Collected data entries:
--------

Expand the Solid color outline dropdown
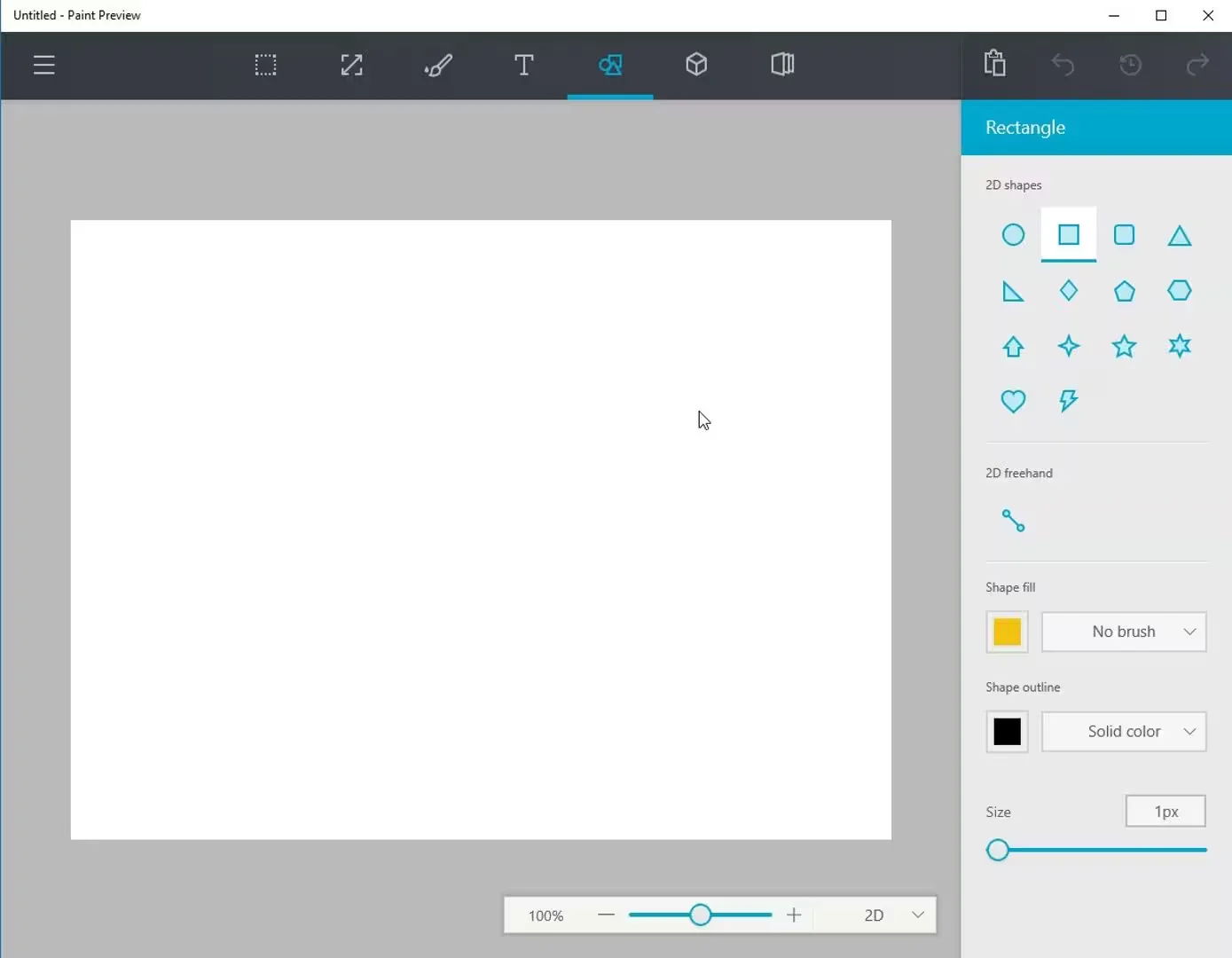The image size is (1232, 958). (x=1124, y=732)
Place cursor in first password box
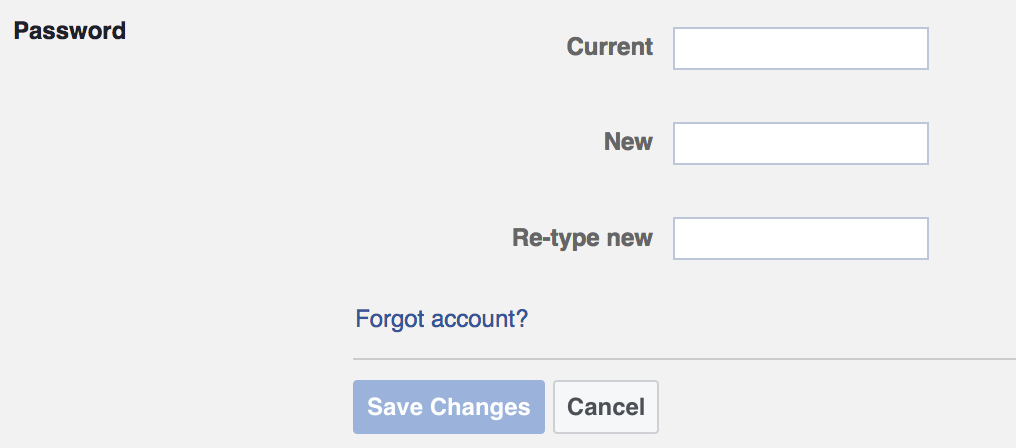1016x448 pixels. pos(800,49)
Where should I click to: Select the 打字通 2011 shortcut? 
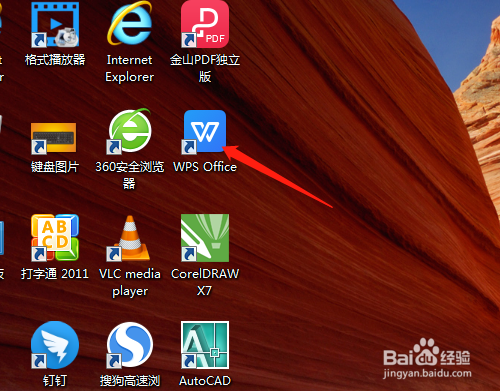tap(55, 238)
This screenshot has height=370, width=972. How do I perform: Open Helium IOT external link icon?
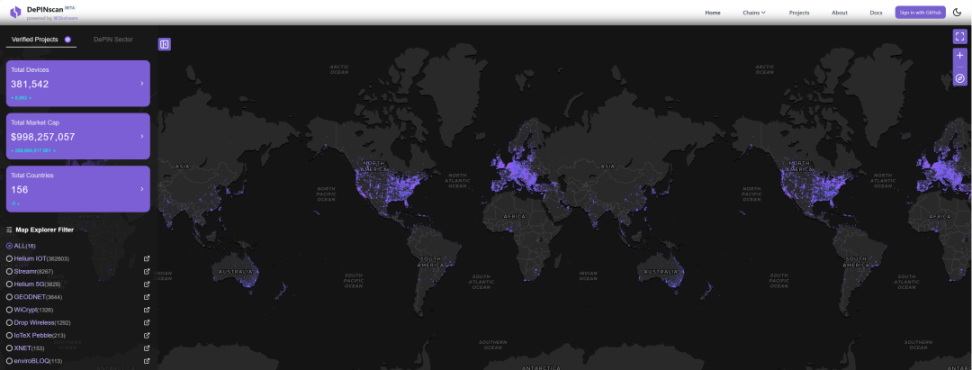[147, 258]
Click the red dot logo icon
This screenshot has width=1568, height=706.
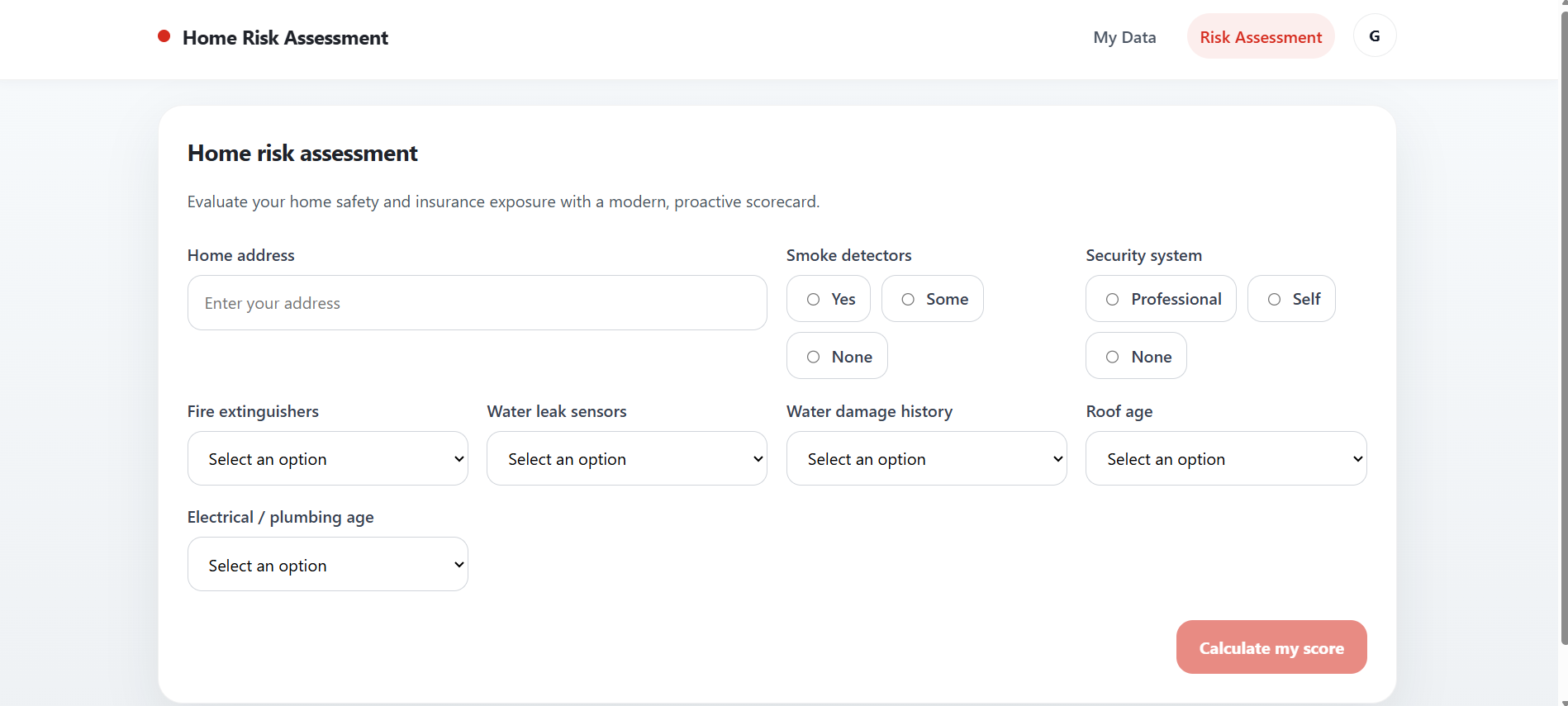coord(164,36)
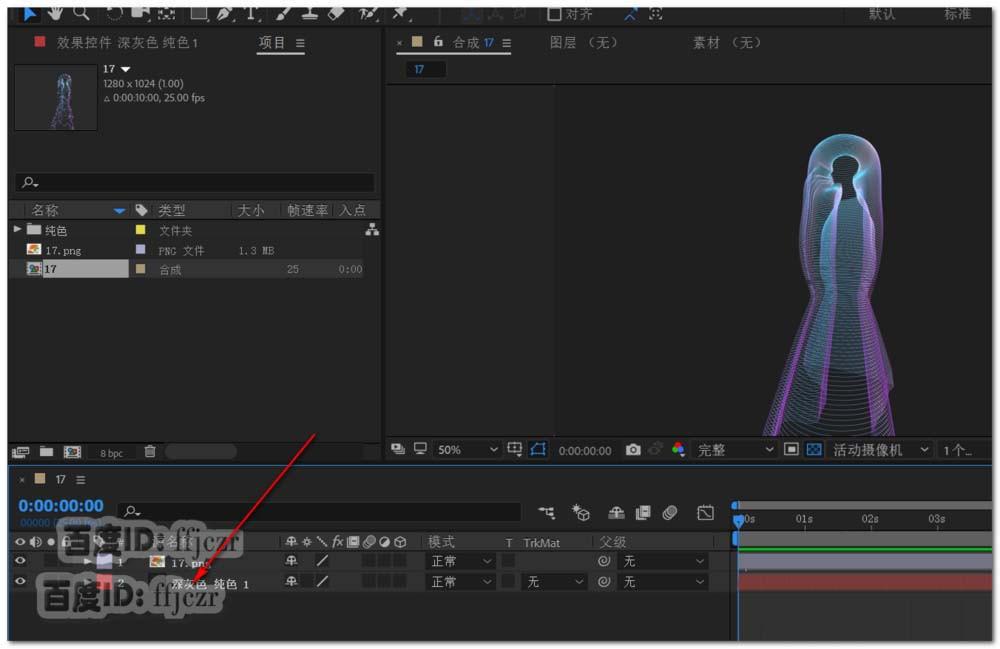Delete selected item with trash icon
This screenshot has height=649, width=1000.
click(150, 452)
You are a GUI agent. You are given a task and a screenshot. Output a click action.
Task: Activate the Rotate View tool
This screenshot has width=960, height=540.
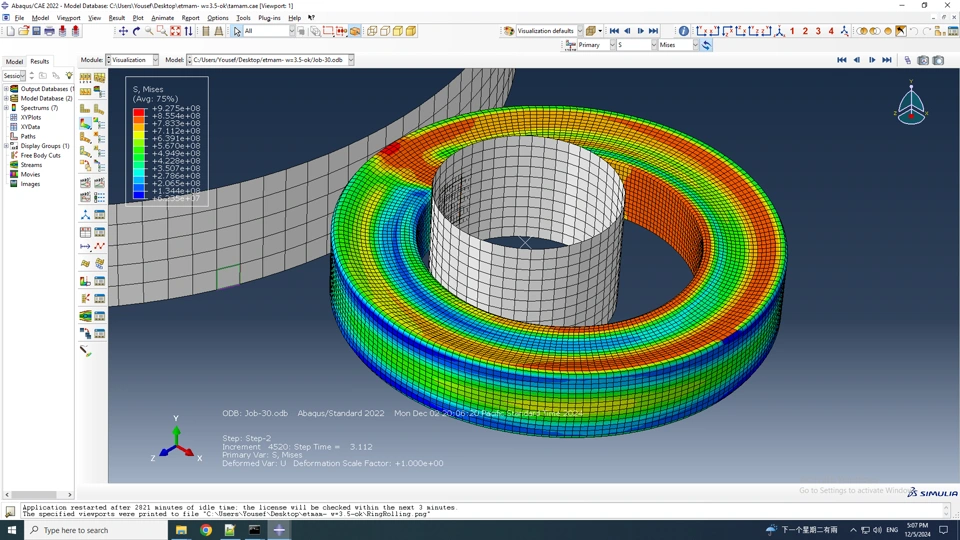click(x=137, y=31)
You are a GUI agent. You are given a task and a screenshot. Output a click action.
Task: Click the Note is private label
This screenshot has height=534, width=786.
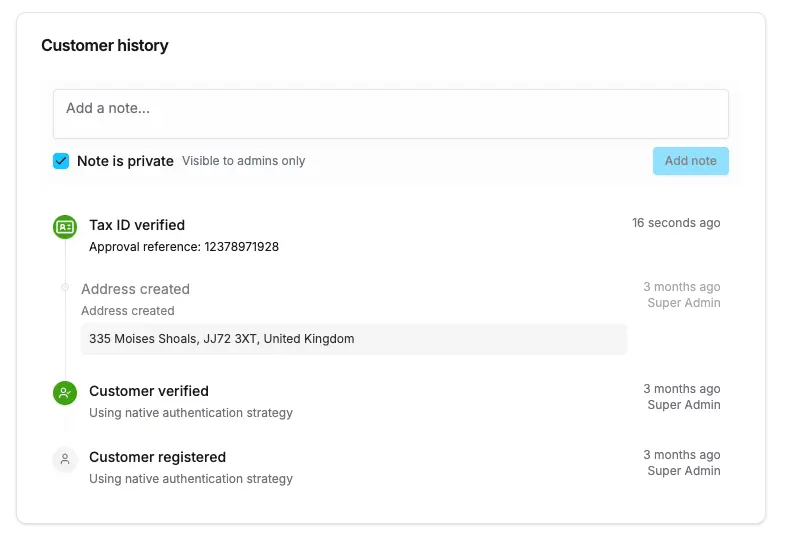(x=125, y=161)
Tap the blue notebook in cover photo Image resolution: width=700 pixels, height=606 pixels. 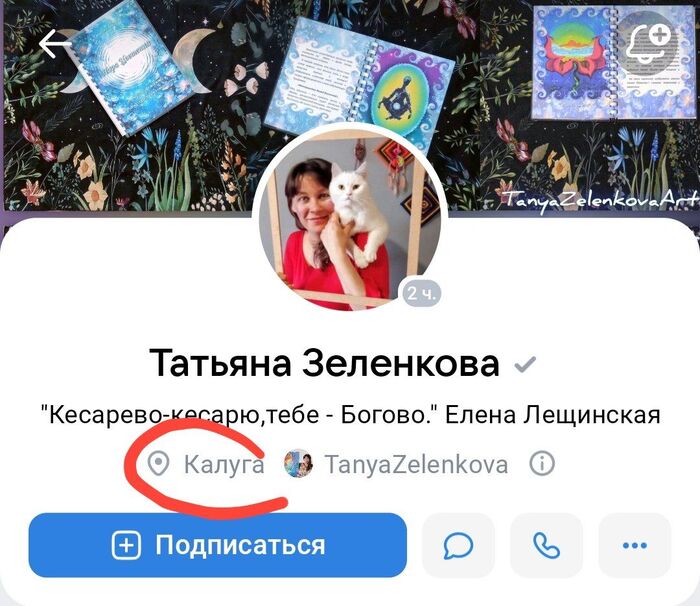129,67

--------

What the task requires → Find every line of the listing above that contains the word "screenshot", matching case exactly, and copy each one.

Response →
This screenshot has height=370, width=972. How do I perform: Open Helium IOT external link icon?
This screenshot has width=1568, height=706.
This screenshot has height=649, width=1000.
You are a GUI agent. You are given a task and a screenshot. Output a click action.
This screenshot has width=960, height=540.
You are a GUI agent. You are given a task and a screenshot. Output a click action.
This screenshot has height=534, width=786.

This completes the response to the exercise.